Just really pay attention to the features of the house, even though everything about
that face is still there too, or pay attention to the face.
Just tell me, what is it that you are deciding that you want to hold on to, that you want
to look at right now?
And you can see that the brain is responding to that.
So when people are saying, I'm really seeing that face, the details of the face, I'm paying
attention to the face, even though we know their eyes are also looking at, engaged with
the contents of the house, that's right there, smacked on top, the fused-of-form face
area lights up.
And when they're saying, no, I'm really focused on the house now.
We see activation of the fuse of form face area, decline,
and other areas of the brains and neurological real estate
start to engage.
So, yeah, I think there's something to it that we can,
at a high level, our brains are responding to our psychology as well.
And we have that great power to really, you know, with intention, with practice, decide,
how do I want to engage with the world?
And can it produce real change in our bodies in the way that we experience a world?
The answer is yes.
Fantastic. Well, you've given us a ton of mechanistic and conceptual and practical information.
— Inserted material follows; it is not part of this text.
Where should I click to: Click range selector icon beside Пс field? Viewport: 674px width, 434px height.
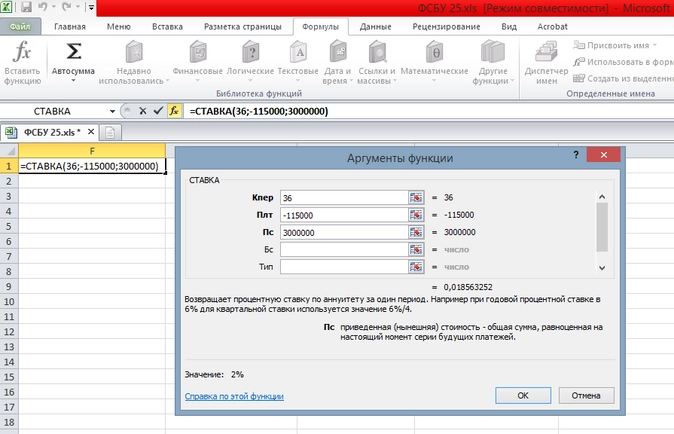click(x=416, y=232)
So I'm speaking for a lot of people when I say thank you for taking the time out of your schedule.
I'm its kids and running a lab and teaching at the university and your book, which we will point
people to and provide a link to is a wonderful resource.
And we hope to have you back again.
Thank you so much.
It was a great conversation.
Thank you.
Thanks.
Thank you for joining me today for our discussion
about motivation, goal seeking, and research supported
tools for achieving your goals with Dr. Emily Belchettis.